WHAT TO DO:
Extract all lines in the data that contain the word "Task".

START DATASET RECORDS

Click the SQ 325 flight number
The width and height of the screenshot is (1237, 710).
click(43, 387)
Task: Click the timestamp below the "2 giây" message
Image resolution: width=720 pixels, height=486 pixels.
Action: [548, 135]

END DATASET RECORDS
START DATASET RECORDS

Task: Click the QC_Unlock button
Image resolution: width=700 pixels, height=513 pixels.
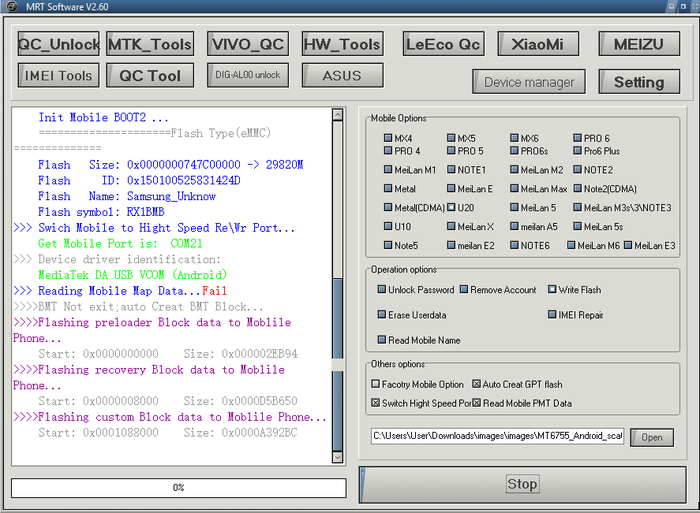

END DATASET RECORDS

SOLUTION TO THIS PROBLEM:
Task: Click the timestamp below the "2 giây" message
Task: Click the QC_Unlock button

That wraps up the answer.